The more we learn about sleep, the more we learn the importance of consistency. It’s not just about how much you sleep, it’s about when. For diurnal people, that means getting up and going to bed around the same time, even on weekends.
Few studies actually compare long-term health effects among people who work some nights to people who work only nights, but the same principle of consistency should apply. If you can manage to get your body into a 24-hour cycle, that’s beneficial, even if it doesn’t correspond perfectly with that of the sun. The idea has to do with chronobiology: Our circadian-phase shifts have evolved to be dependent on light. Cells in the retina send information about light through the hypothalamus. Gene-transcription feedback loops regulate the pineal gland, which secretes the hormone melatonin.
According to the International Agency for Research on Cancer, the additional risk of cancers in shift workers “may be explained by the disruption of the circadian system that is caused by exposure to light at night. This can alter sleep-activity patterns, suppress melatonin production, and disregulate genes involved in tumor development.” But if you get into a consistent groove of night shifts, you should be able to manipulate light with blackout curtains and lamps.
Some employers think they’re doing people a favor by saying you only have to work one week of nights every month. That’s how we did it in the hospital. But maybe it would’ve been better to work three straight months every year. If I were in Officer Nic’s position, purely from a health perspective, I’d choose consistent night shifts.
The downside to that is, of course, that people also have families and lives, and social isolation is this whole other serious health risk factor. So I can’t choose for you. I’ve worked nights in the hospital and known the isolation that comes with it. There’s a sense of being an actual ghost. You get invitations to social things and initially think, yeah I’ll be there. But then you realize you’ll be asleep. If you start to sacrifice sleep to keep a social life up, you can end up equally miserable.

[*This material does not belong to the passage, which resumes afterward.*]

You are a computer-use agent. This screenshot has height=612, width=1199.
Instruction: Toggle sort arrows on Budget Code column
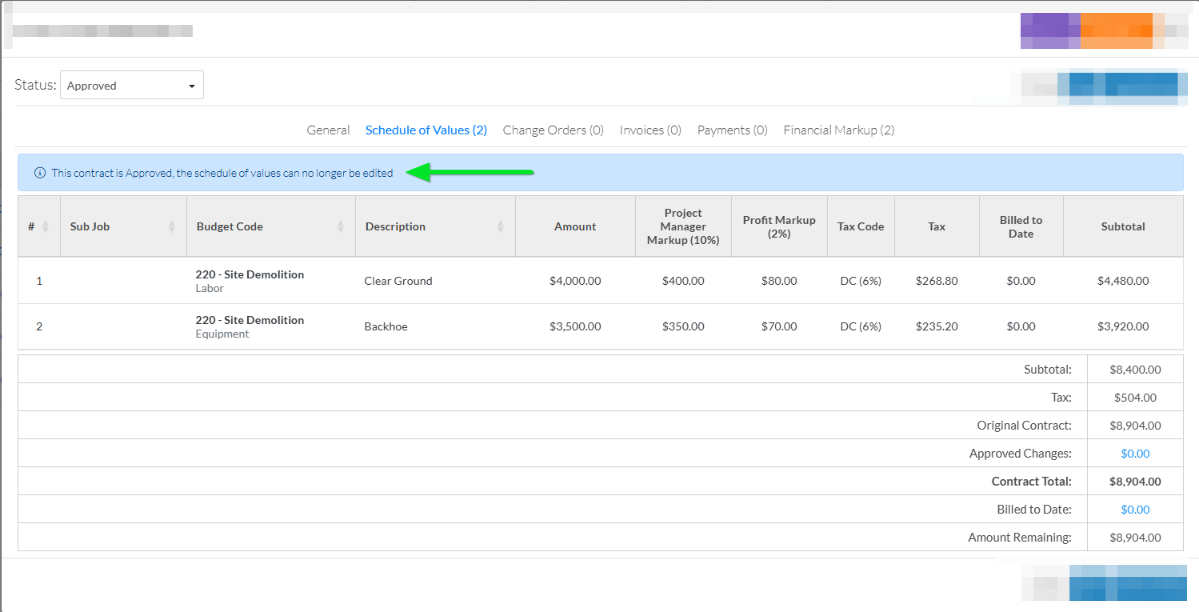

The actual best solution is to make a gradual transition between day shifts and nights shifts—like if you could start and finish ten minutes earlier every day. That would just be a nightmare for scheduling. And it’s a reminder that most people who have to work frequent night shifts aren’t in a position to be making demands like that. Night-shift jobs and their associated health risks tend to fall to people of lower socioeconomic status, so the risks of shift work tend to go ignored.
In most other areas, if you know that a job is going to involve exposure to a carcinogen, employers are required to minimize that exposure or compensate people according to risk. In the U.S, the Fair Labor Standards Act doesn’t require extra pay for night work. Maybe it should.